At Norwich Cathedral our four amazing peregrine chicks seem to be doing incredibly well and growing at a fast pace, being fed regularly by the dad every day. From our observations, we can now confirm that the Norwich female has not been seen since 15 May and as such can conclude that she is no longer in the Norwich area. However despite the lack of presence from the female, the chicks’ current development does not seem to be affected. Our male is doing a fantastic job of looking after them all and at this rate; he will be being nominated for Super Dad of the year.
To provide viewers of our webcams with an understanding of what is happening at Norwich Cathedral, we have been researching the current behavioural patterns that have been seen. What is of interest in this particular case is the behaviour that GA has shown towards our resident female at Norwich.
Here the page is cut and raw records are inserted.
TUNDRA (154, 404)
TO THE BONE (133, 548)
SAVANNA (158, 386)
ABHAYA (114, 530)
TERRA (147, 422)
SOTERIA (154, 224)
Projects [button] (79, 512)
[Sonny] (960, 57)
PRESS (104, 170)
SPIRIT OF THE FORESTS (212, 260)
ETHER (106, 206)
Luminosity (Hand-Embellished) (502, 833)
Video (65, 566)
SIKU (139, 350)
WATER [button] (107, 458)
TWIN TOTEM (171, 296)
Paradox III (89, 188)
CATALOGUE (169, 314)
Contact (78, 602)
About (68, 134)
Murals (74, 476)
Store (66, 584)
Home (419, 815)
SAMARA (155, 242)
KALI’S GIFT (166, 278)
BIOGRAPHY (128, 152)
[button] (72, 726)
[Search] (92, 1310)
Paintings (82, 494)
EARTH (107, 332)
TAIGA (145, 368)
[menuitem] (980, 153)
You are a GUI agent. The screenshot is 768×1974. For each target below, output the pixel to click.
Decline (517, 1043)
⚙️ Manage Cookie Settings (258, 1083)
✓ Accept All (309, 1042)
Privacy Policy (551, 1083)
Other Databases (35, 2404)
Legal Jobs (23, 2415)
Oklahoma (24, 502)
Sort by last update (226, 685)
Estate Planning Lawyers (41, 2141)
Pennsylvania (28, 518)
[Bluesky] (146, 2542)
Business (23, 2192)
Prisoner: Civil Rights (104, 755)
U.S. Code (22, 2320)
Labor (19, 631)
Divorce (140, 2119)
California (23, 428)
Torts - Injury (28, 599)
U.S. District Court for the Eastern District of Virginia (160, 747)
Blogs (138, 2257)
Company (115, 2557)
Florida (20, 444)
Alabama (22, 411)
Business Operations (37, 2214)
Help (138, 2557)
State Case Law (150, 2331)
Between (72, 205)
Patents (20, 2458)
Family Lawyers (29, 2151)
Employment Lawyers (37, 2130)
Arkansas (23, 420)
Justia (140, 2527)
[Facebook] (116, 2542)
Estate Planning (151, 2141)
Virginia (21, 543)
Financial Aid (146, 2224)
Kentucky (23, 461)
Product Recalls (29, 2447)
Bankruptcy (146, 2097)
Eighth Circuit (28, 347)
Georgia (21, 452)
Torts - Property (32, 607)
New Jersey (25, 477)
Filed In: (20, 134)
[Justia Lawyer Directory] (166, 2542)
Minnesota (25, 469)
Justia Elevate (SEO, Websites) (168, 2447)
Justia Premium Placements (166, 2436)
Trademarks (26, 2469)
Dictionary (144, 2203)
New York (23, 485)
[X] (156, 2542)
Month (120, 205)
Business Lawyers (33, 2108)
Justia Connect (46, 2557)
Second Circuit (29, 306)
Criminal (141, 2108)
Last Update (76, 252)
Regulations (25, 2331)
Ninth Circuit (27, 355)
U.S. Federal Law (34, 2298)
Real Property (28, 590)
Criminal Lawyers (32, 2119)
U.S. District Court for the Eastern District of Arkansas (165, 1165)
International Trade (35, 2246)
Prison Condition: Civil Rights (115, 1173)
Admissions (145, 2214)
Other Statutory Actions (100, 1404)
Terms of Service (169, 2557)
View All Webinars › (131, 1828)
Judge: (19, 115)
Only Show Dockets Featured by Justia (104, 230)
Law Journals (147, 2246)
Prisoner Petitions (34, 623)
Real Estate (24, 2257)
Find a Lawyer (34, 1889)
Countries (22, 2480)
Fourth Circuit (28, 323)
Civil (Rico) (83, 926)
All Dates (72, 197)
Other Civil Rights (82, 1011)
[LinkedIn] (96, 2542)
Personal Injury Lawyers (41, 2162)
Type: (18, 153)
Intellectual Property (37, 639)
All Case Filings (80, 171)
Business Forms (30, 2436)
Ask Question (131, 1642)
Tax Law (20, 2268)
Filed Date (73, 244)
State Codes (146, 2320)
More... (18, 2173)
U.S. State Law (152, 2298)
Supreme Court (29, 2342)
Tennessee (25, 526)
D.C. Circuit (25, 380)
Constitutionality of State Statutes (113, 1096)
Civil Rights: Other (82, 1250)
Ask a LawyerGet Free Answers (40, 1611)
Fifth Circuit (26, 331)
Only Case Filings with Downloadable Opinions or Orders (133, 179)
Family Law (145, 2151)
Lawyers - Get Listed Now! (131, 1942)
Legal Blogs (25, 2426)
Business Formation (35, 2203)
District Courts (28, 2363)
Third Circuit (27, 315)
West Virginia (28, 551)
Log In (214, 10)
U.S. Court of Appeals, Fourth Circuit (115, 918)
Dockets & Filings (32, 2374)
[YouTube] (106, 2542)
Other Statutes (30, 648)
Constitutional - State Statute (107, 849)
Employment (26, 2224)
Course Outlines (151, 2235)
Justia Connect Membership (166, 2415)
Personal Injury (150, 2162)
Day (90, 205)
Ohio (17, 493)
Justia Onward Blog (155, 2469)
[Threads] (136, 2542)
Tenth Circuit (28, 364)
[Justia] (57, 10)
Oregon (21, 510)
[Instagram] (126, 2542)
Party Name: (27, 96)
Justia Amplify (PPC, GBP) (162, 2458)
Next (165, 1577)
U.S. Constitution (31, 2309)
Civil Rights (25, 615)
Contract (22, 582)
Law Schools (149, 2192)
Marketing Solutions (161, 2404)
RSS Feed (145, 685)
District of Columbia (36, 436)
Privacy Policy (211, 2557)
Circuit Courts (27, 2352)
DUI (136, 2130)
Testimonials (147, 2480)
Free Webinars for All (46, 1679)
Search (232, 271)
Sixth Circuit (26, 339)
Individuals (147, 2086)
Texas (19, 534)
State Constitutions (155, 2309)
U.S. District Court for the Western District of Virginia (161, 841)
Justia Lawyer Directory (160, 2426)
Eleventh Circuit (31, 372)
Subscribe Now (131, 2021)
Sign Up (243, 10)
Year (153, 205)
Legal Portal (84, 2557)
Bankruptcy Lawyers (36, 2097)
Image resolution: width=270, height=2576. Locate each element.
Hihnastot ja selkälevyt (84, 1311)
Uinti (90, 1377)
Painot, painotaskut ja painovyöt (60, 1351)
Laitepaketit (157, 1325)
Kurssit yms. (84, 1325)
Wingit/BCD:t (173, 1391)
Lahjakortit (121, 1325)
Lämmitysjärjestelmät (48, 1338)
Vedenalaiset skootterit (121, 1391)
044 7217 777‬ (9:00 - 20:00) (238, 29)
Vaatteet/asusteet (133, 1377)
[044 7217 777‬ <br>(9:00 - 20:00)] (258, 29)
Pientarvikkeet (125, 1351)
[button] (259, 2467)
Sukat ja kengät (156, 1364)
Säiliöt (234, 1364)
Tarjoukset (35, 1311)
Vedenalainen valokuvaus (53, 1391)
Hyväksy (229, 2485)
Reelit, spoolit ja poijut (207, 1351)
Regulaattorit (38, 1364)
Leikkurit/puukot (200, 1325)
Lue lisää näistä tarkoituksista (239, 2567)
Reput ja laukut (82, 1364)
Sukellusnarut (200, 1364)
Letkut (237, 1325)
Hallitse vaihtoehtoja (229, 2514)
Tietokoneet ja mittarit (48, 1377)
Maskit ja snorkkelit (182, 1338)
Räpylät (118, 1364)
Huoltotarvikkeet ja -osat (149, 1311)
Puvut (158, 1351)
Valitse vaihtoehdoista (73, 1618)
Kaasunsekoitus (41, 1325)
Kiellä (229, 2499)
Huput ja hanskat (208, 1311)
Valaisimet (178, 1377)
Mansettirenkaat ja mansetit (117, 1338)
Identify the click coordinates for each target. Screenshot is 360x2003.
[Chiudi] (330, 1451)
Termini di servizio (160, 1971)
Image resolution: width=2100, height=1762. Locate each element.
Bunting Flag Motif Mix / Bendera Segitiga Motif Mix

GA’s regular visits to Norwich over the past year suggests that she may be struggling to find a territory and/or mate of her own and is therefore intruding into another territory to achieve this. She has moved East into an area of the UK, where there may be less suitable breeding sites compared to the more abundant natural breeding cliffs available in traditional areas in the West and North of the country.
Our present understanding of this area of Peregrine behaviour is poorly understood and it is possible that this could be a common scenario in the peregrine world. It is only because the intruder can be identified by its colour ring and there is a Webcam viewing them, alongside a regular watchpoint to record all this that we know what is going on. This behaviour may happen frequently but now we get to see it online and through social media, mainly at urban breeding sites, are we able to learn from it.
This highlights the need to continue research and use new technologies to better understand raptor behaviour. The Peregrine is one of the most well-studied raptor species but this example shows that our knowledge of this species is still limited and needs further work into the future. Whilst it may be uncomfortable viewing for some, this a natural occurrence and we should remain as observers. A policy of non-intervention is essential to understand this behaviour and its possible outcomes.
Caution should also be exercised in regard to anthropomorphising this behaviour. Interpreting animal behaviour in the context of human behaviour can lead to misunderstanding why species behave in the way they do. All species are in a constant struggle for survival and have a strong need to pass on their genes to the next generation. This creates competition between and within species and is essentially what we are witnessing at Norwich Cathedral.
We can now also reveal, following the ringing and DNA sampling on Monday 16 May, which we confirm did not cause our resident female to desert the nest, that all four chicks are in fact female. The DNA results received by the Hawk and Owl Trust have conclusively proven this to us. The current sexing methods used are based upon biometrics taken at the point of ringing, such as their weight, physical size and wingspan, however technology is racing along and this year, for the first time, we were in a position where DNA samples could be taken, which will confirm without a doubt the sex of all the individuals. Also following the ringing we can now release the information noted on their rings. Once they fledge, we will then be able to track the whereabouts and progress of our chicks in and around Norwich and possibly further afield. The details found on the orange rings on their legs are YY, 41, 42 and 43. Each bird has its own number or initials and this allows us to identify each chick individually.
Here at the Hawk and Owl Trust, staff and volunteers alike, are all deeply saddened by the disappearance of our resident female, which has been about since 2012. However we must now take this opportunity to observe the peregrine, and learn together about what happens as the story unfolds.